Diplomazia contro violenza: “Marianne” sulla guerra in Ucraina
“ Da quello che vedo,
non importa quale sia la bandiera o l’ideologia che l’avvolge, la violenza è
sempre motivata dall’ego, dall’avidità, o dall’impossibilità di cooperare in
maniera diplomatica con gli altri. Nel caso dell’invasione ucraina credo che
tutti questi fattori siano all’opera allo stesso tempo e molte persone stiano
soffrendo in maniera ingiustificata. Questa immagine simboleggia il supporto al
popolo ucraino e a chiunque creda che la pace sia preferibile alla guerra”.
Dare
spazio alla creatività e alla diplomazia rispetto alla violenza; mostrare
solidarietà al popolo ucraino, questi gli intenti del messaggio politico
veicolato dall’immagine iconica rivisitata di una giovane donna “Marianne”

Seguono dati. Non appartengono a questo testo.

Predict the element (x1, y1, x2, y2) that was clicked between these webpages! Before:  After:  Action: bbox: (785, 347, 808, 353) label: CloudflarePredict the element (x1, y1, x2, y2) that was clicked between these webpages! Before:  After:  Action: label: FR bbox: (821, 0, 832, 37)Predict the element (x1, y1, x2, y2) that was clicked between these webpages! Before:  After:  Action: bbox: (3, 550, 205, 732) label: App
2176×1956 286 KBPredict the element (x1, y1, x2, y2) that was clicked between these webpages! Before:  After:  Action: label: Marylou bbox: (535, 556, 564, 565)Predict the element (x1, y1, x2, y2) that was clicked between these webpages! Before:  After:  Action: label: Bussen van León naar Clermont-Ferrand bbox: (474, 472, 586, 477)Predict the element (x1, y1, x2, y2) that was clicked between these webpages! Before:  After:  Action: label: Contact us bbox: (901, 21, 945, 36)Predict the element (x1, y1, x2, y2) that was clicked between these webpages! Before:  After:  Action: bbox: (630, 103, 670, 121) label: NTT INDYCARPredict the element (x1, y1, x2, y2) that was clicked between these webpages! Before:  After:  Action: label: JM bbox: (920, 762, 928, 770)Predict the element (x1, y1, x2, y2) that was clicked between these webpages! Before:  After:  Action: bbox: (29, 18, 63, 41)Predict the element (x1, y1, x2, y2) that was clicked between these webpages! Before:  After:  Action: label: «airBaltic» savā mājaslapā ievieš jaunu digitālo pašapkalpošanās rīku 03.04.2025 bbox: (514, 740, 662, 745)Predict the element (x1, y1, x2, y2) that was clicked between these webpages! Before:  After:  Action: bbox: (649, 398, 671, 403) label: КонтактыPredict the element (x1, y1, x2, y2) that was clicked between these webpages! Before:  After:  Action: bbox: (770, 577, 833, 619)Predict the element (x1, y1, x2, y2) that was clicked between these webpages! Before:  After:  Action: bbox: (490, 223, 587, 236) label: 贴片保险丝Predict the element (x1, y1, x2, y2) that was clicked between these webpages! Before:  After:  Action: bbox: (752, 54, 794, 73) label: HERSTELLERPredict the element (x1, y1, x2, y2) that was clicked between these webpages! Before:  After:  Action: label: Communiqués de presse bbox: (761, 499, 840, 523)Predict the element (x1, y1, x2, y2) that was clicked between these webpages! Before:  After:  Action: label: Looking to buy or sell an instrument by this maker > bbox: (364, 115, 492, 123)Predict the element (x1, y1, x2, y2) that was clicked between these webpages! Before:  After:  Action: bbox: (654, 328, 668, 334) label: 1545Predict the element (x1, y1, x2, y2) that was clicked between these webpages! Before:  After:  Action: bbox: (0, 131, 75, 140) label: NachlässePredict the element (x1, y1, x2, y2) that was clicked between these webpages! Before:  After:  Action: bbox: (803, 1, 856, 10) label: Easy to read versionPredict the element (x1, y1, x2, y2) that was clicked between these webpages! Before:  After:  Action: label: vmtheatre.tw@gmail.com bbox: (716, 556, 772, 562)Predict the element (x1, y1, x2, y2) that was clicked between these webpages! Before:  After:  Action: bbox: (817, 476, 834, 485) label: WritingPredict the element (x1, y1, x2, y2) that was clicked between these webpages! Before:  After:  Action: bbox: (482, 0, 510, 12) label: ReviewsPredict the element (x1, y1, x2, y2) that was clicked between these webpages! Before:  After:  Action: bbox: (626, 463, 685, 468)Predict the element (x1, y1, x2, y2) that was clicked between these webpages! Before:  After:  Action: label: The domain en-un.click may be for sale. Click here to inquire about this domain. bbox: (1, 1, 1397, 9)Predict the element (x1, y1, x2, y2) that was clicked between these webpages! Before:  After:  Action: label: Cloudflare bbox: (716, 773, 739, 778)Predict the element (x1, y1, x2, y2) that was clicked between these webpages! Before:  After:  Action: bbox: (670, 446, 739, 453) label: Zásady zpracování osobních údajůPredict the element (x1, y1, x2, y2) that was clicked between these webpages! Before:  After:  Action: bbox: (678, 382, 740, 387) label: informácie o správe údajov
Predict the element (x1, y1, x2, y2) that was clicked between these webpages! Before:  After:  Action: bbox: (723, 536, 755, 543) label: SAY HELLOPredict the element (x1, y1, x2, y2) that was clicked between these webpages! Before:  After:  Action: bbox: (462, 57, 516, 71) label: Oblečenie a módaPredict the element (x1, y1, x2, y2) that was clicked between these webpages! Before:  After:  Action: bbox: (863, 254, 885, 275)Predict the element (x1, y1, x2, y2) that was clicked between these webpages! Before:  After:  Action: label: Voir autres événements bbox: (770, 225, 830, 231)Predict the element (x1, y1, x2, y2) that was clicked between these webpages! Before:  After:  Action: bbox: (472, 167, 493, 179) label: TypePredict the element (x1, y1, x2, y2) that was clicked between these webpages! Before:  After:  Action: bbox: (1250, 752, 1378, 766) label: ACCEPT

simbolo della Rivoluzione francese in un primo tempo utilizzata dall’artista
per rendere omaggio alle vittime degli attentati terroristici in Francia nel
2015. In questa nuova versione il volto della giovane è segnato da una lacrima
blu che irrompe inaspettata sulla natura
epica e celebrativa dell’icona contornata di una ghirlanda di fiori nel
contrasto violento del giallo e del blu sullo sfondo a ricordare la bandiera
ucraina: “Make art not war” Create arte, date voce in maniera creativa al
vostro potenziale umano e immaginativo
anziché alimentare la violenza, il conflitto fine a sé stesso e in senso più
ampio la guerra su un territorio. Ancora una volta si parla di prendere una
posizione chiara sull’attualità del presente per l’artista Obey veicolando
valori democratici e un approccio costruttivo, impegnato sul fronte della
resistenza attiva contro ogni forma di violenza e usurpazione. Anche in termini
concreti i profitti ricavati da quest’opera sono stati devoluti in favore del
popolo ucraino diffondendo un messaggio di solidarietà attraverso il web con i
suoi poster riproducibili liberamente dal sito.
L’’arte
si immerge nell’attualità e diviene militanza politica utilizzando il
linguaggio del disegno e una grafica assolutamente unica intensa e inimitabile
nel lavoro di Shepard Fairey creando immagini che come simboli o icone globali
percuotono, risvegliano le coscienze e lasciano un segno.